-- Start ARTICLE --

What would be the implications for Zotero importing?

I just tried Zotero Connector on the branch preview and it works fine. Or is there another way to do Zotero importing I’m not aware of?

@mbollmann
Copy link
Member Author

I love the efficiency gains but wonder if there is a silent contingent of wget users. One thought is I wonder if we could generate the paper bib files on the fly via an htaccess rule and a Python script that would extract it from the associated volume-level bib?

It would be the first non-static component we’d introduce on the server, no?

You could also try

time python -c "from acl_anthology import Anthology; Anthology('../data').get_paper('2020.lrec-1.879').to_bibtex(with_abstract=True)"

on the server to see if that could be an alternative. ;)

@mbollmann
Copy link
Member Author

I love the efficiency gains but wonder if there is a silent contingent of wget users.

One more thought about this: Not even arXiv seems to have this. BibTeX is not even embedded in the HTML, but generated on the fly via JavaScript.

@mjpost
Copy link
Member

mjpost commented Jan 2, 2025

It would be the first non-static component we’d introduce on the server, no?

More or less, but I'm more concerned to have a single cohesive source for everything, which we still would in this repo. The .htacess file is already checked in and could be setup to run a script in the same repo. And even so, I wouldn't object out of hand adding little dynamic components like this if they were important enough.

-- End ARTICLE --
-- Start PROVIDED INFORMATION --

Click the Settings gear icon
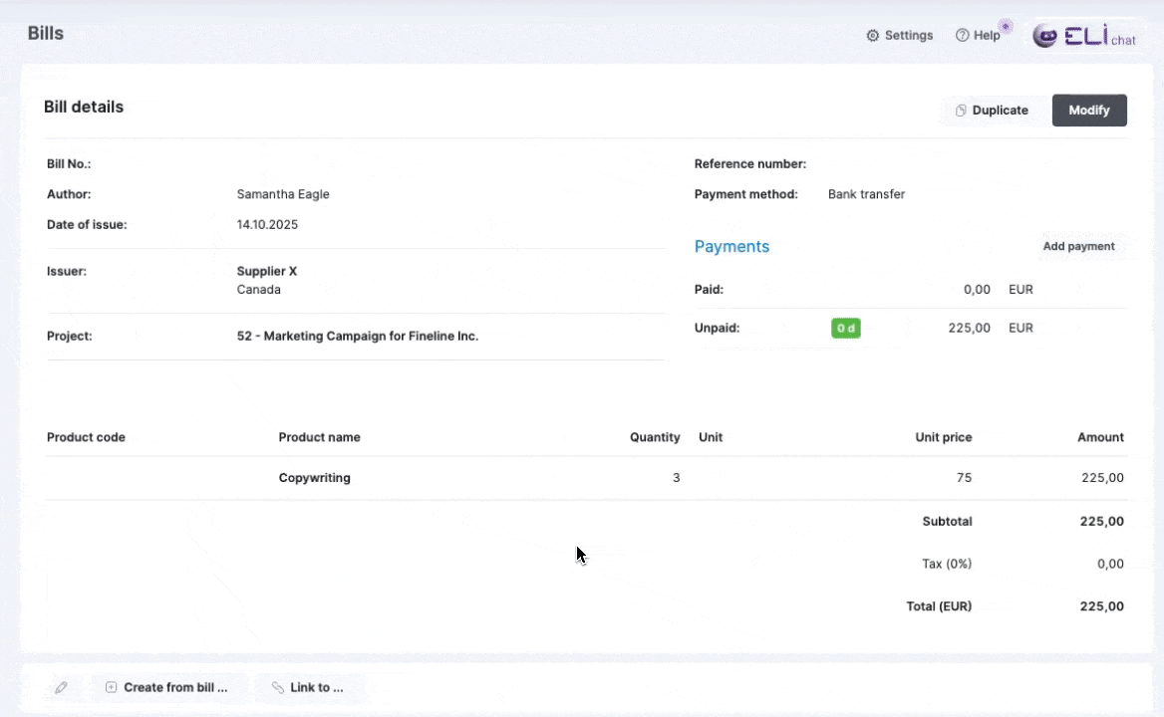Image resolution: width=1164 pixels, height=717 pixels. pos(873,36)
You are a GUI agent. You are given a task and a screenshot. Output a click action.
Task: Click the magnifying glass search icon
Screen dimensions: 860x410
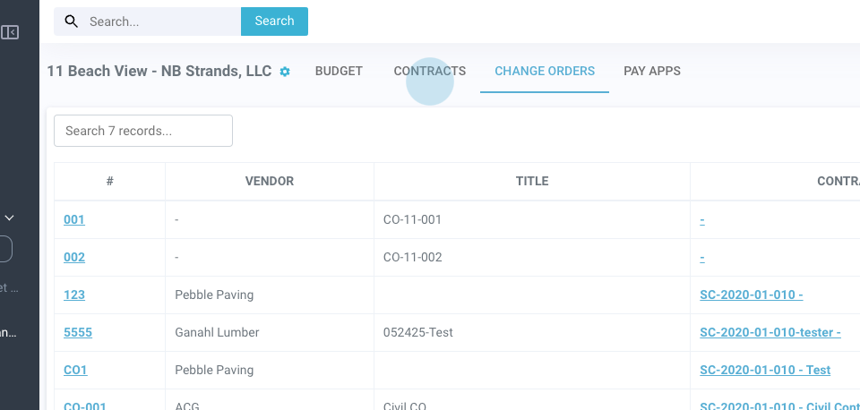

-- End PROVIDED INFORMATION --

• _TASKS TO PERFORM_
1. From the discussion about generating BibTeX files, list every sentence that ends with a question mark. Give each one only once, even if it is quoted again later.
2. Carry the discussion about generating BibTeX files forward from its last sentence.

• _RESULTS FOR THE EXERCISE_
1.
- What would be the implications for Zotero importing?
- Or is there another way to do Zotero importing I’m not aware of?
- One thought is I wonder if we could generate the paper bib files on the fly via an htaccess rule and a Python script that would extract it from the associated volume-level bib?
- It would be the first non-static component we’d introduce on the server, no?

2.
You could also try

time python -c "from acl_anthology import Anthology; Anthology('../data').get_paper('2020.lrec-1.879').to_bibtex(with_abstract=True)"

on the server to see if that could be an alternative. ;)

The server has an incompatible Python (3.8) and upgrading got complicated, but running on my MacBook was routinely between 1.5 and 2 seconds. That seems fine to me, to maintain this functionality while still getting the file savings.

One more thought about this: Not even arXiv seems to have this. BibTeX is not even embedded in the HTML, but generated on the fly via JavaScript.

This is a setting where we're superior, though, which is nice; I dislike working with arxiv's citations (which is why David Vilar and I first wrote bibsearch). Another is how much easier it is to manipulate our URLs to switch between the canonical paper page, the PDF, and the BibTeX file. I think this functions as a kind of superuser feature that adds some cachet to the Anthology (evidence). I'd hate to lose it.

I'll try to get Python straightened out on the server tomorrow. We could test your quick proof-of-concept demo with some dummy extension.

@akoehn
Copy link
Member

akoehn commented Jan 2, 2025

time python -c "from acl_anthology import Anthology; Anthology('../data').get_paper('2020.lrec-1.879').to_bibtex(with_abstract=True)"

on the server to see if that could be an alternative. ;)

The server has an incompatible Python (3.8) and upgrading got complicated, but running on my MacBook was routinely between 1.5 and 2 seconds. That seems fine to me, to maintain this functionality while still getting the file savings.

As we still generate a full bibtex, it seems easier to me to return the snippet from the full bibtex file. This would not require additional XML data on the server and also guarantee consistency on the bibtex end (and would most likely be much faster).

@mbollmann
Copy link
Member Author

mbollmann commented Jan 2, 2025

With ripgrep:

rg -U '^@[^}]*2024.acl-long.42/[^}]*}' 2024.acl-long.bib

EDIT: Ah wait, closing braces can also appear within an entry. Needs some refinement. :)

@mjpost
Copy link
Member

mjpost commented Jan 2, 2025

Here's the script, which can be placed in cgi-bin/generate_bib.cgi:

#!/bin/bash

if [[ -z $QUERY_STRING ]]; then
    QUERY_STRING="?anthology_id=$1"
fi
anthid=${QUERY_STRING#anthology_id=}

# Set content type headers for PDF
echo "Content-Type: text/plain"
echo ""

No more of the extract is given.